No final do ano, o New York Times publicou uma matéria sobre os  elétricos na América Latina. Posto que cerca de 80% da população latino-americana vive em cidades, o potencial de eletrificação do transporte público é gigantesco. Segundo os autores, “a região tem a maior utilização de ônibus por pessoa do mundo. Eletrificar as frotas de ônibus as tornaria mais limpas, confortáveis e mais baratas ao longo da vida útil dos veículos”. A região também tem a enorme vantagem de ter a matriz elétrica mais limpa do mundo, com metade da geração vinda de fontes renováveis. A matéria aponta os principais obstáculos à proliferação dos elétricos: eles são mais caros no ato da compra, os combustíveis fósseis são fortemente subsidiados e a infraestrutura de recarga ainda é incipiente. O artigo fala das políticas locais, muitas vezes na contramão do desejado.

 

A importância das fontes renováveis para o Chile e a Alemanha

Em artigo publicado no New York Times no começo da COP24, a ex-presidente do Chile, Michelle Bachelet, disse que “todos os dias, novos estudos fornecem evidências do preço da inação: secas, incêndios florestais, tempestades violentas ou volumes intensos de chuvas com forte impacto na agricultura, na criação de animais e na infraestrutura. O preço da inércia também é visível no desalojamento forçado de milhões de pessoas, e nos sistemas públicos de saúde, sob pressão para reagirem a novos cenários epidemiológicos.” Ela toma o exemplo da vulnerabilidade do Chile às mudanças do clima, apesar das emissões do país serem significativamente menores do que as dos grandes emissores do mundo em desenvolvimento, como China, Índia e Brasil. Em seu último mandato, Bachelet buscou incluir a componente climática no planejamento da energia no país: “Graças a uma programação agressiva e ambiciosa definida em 2014, durante meu segundo mandato na presidência, triplicamos a quantidade de energias renováveis na nossa matriz e reduzimos os preços do megawatt/hora de US$130 para US$32. Antes de 2014, nós não só éramos dependentes da energia importada de outros países como vivíamos à mercê de secas longas e severas. De lá para cá, passamos a usar a potência contida no Sol e nos ventos de nossos desertos e ao longo do litoral, além de fazer uso do vapor presente no interior dos vulcões por meio das centrais geotérmicas (…) E também estamos investindo no futuro, implantando as primeiras taxas ‘verdes’ da região, além de proibir o consumo de sacos plásticos.” O UOL traduziu o artigo.
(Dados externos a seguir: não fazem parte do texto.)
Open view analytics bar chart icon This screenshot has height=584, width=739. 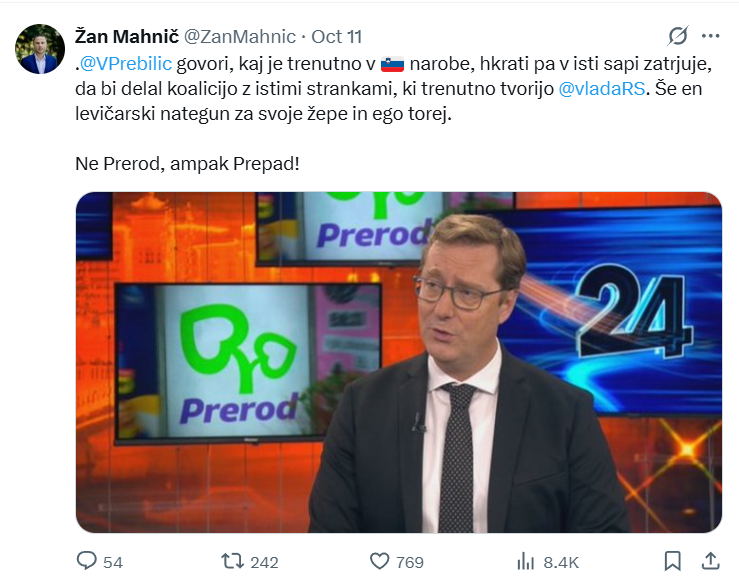pyautogui.click(x=526, y=561)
Na Alemanha, no ano passado, pela primeira vez desde que o carvão começou a alimentar a revolução industrial, as fontes renováveis geraram mais eletricidade do que as térmicas movidas com este combustível fóssil.

 

China limita as emissões dos caminhões diesel

Além de contribuir para o aquecimento global, as emissões dos caminhões a diesel na China são uma das principais componentes da poluição das megacidades. O governo chinês acaba de entrar no quinto ano da sua ‘guerra contra a poluição’, prometendo aumentar significativamente a frota de caminhões compatíveis com o padrão de emissão ‘China VI’ até o ano que vem. A meta é ter pelo menos 90% da frota atendendo a este padrão. Em breve, caminhões não compatíveis com a nova norma não mais poderão ser vendidos.
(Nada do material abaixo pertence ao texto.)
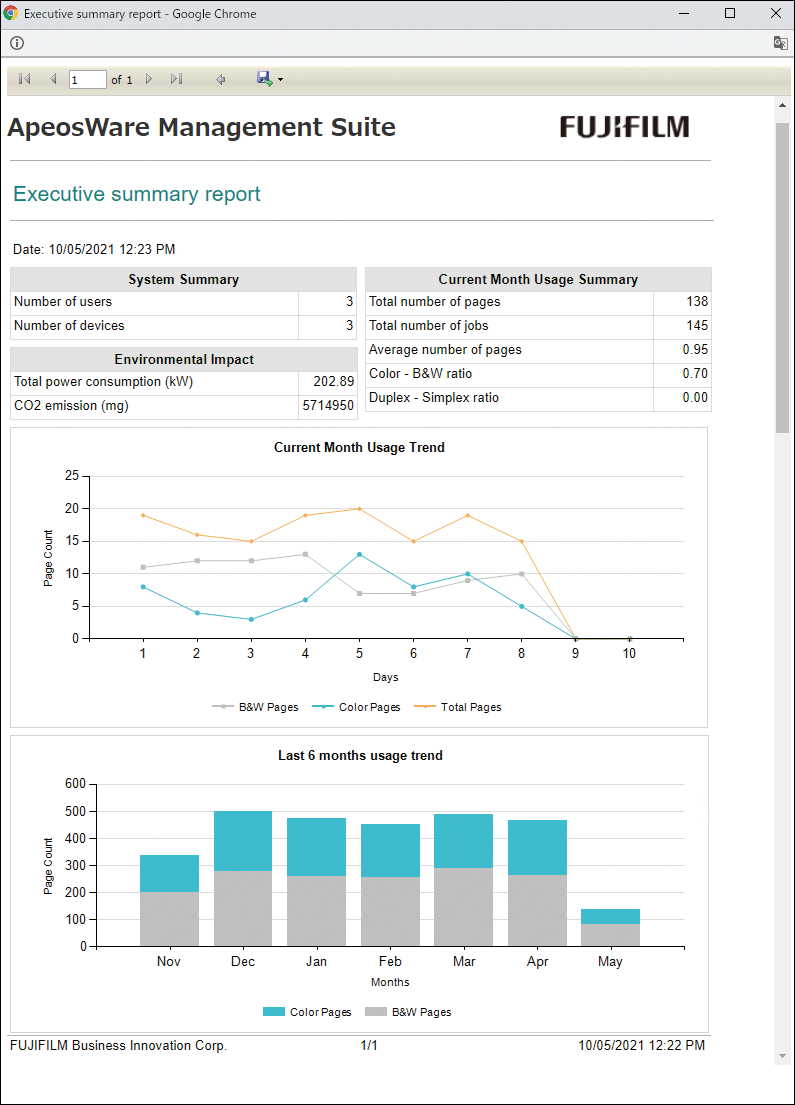
Task: Click the December bar in usage chart
Action: point(243,878)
Lá, como aqui, a quantidade de carga transportada por trens é pouco expressiva frente à carregada pelo transporte rodoviário. O Ministério do Meio Ambiente chinês disse que, embora representem menos de 8% do total de veículos que roda no país, os caminhões são responsáveis por ¾ das emissões de particulados e mais da metade das emissões de NO2.

 

Reino Unido quer zerar as emissões da agropecuária

A agropecuária responde por 10% das emissões do Reino Unido. Em uma conferência realizada na semana passada, a presidente do Sindicato Nacional dos Fazendeiros, Minette Batters, disse que os produtores rurais precisam adotar como meta a redução a zero de suas emissões líquidas até 2040. Para zerar as emissões líquidas, é preciso que a mesma quantidade de gases de efeito estufa emitida seja removida da atmosfera. Em novembro, o governo publicou uma estratégia para reduzir as emissões do setor que inclui o pagamento a proprietários que restaurem habitats nativos que funcionem como sorvedouros de carbono. Para comparar, as atividades agropecuárias no Brasil são responsáveis por cerca de 25% das emissões nacionais, sem a inclusão das emissões por desmatamento, parte das quais é provocada pela pressão indireta feita pela expansão da produção agropecuária. Pelo andar da carruagem, pelos próximos anos nosso agro vai caminhar no sentido oposto ao dos ingleses.

 

Águas-vivas se proliferam com o aquecimento global

Quase 4.000 banhistas australianos sofreram queimaduras por águas-vivas nas praias do estado de Queensland no último final de semana. Um salva-vidas descreveu a invasão como uma parede de águas-vivas. Embora ocorram até 30.000 casos de queimaduras ao longo do ano em todo o país, parece ter sido a primeira vez que uma concentração desse porte acontece em alguma parte e em um único final de semana.

Águas-vivas existem há cerca de 500 milhões de anos e têm se proliferado aceleradamente em todo o mundo. Por um lado, águas mais quentes favorecem sua reprodução. Por outro, elas sobrevivem melhor do que seus predadores em águas poluídas. Posto que a humanidade está contribuindo bastante para aquecer e sujar os oceanos, os casos de queimadura e outros impactos graves só tendem a aumentar.